En seulement un mois, six hommes majeurs lui ont proposé de l'argent ou des cadeaux en échange de services sexuels, et ce, même après qu'elle eut confirmé ne pas avoir 18 ans.
Écoutez Fannie Arcand et Mélissandre Gagnon-Lemieux aborder le tout, vendredi matin, à l'émission de Patrick Lagacé.
Cette enquête met en lumière la facilité déconcertante avec laquelle l'algorithme de Snapchat peut diriger des prédateurs vers des profils vulnérables.
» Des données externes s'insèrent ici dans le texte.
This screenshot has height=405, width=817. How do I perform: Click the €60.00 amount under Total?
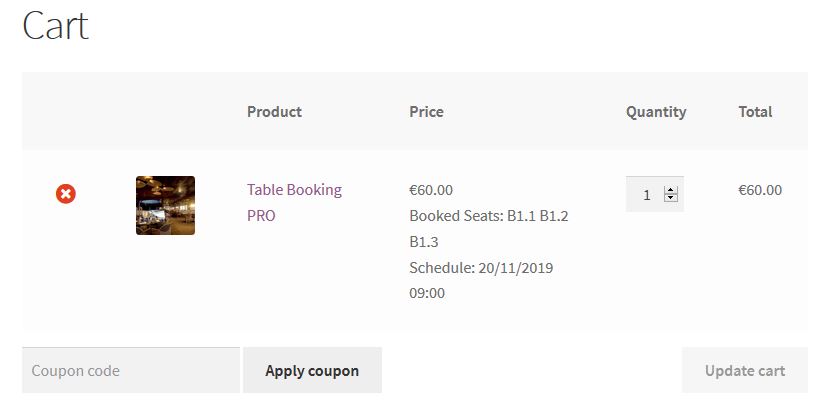click(x=760, y=190)
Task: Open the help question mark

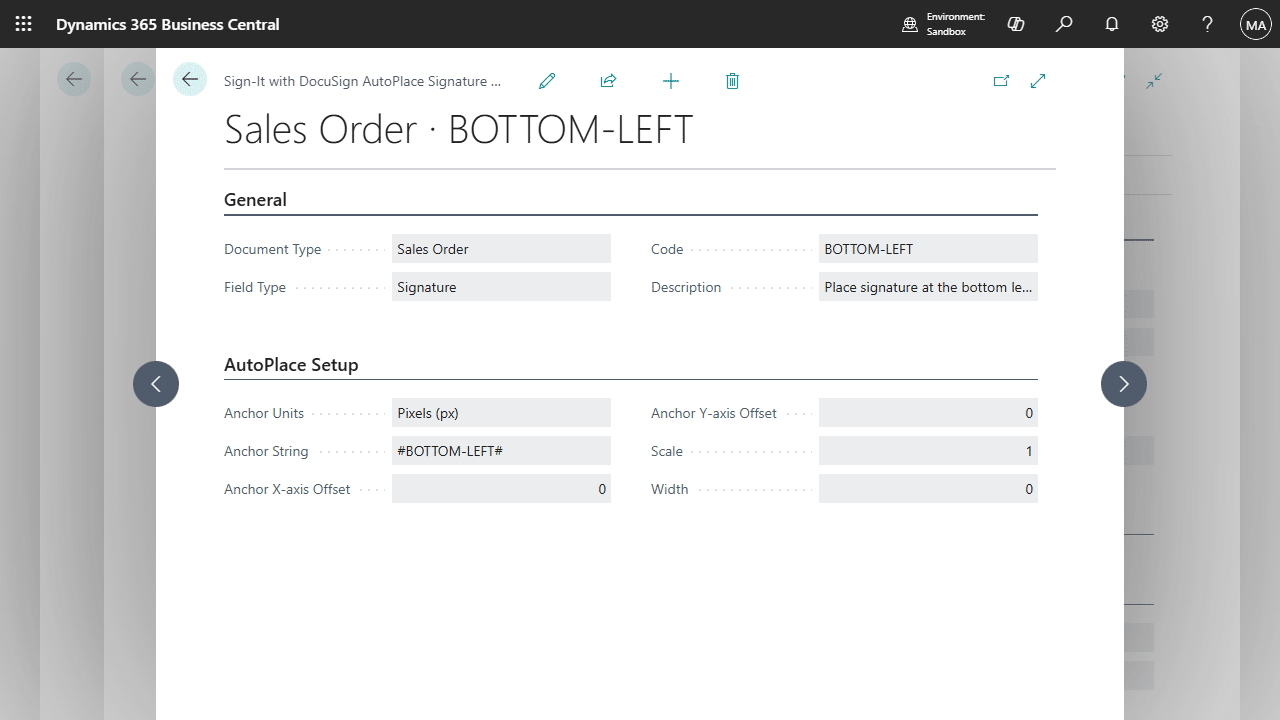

Mélissandre Gagnon-Lemieux, coordonnatrice au programme Sphère, souligne que cette exploitation sexuelle est devenue de plus en plus virtuelle, utilisant les réseaux sociaux comme porte d'entrée principale avant de basculer vers des rencontres physiques ou des échanges de photos rémunérés.
«Un gars de 32 ans me propose de me payer un billet d'avion, de me payer le resto pour que je vienne coucher avec lui à Toronto. [...] Il sait pertinemment que j'ai moins de 18 ans parce qu'il me l'a demandé.»
On explique qu'il faut souvent six à sept tentatives avant qu'une jeune fille ne réussisse à quitter définitivement le milieu de l'exploitation sexuelle et qu'environ 90 % des jeunes suivis par le programme Sphère proviennent des centres jeunesse.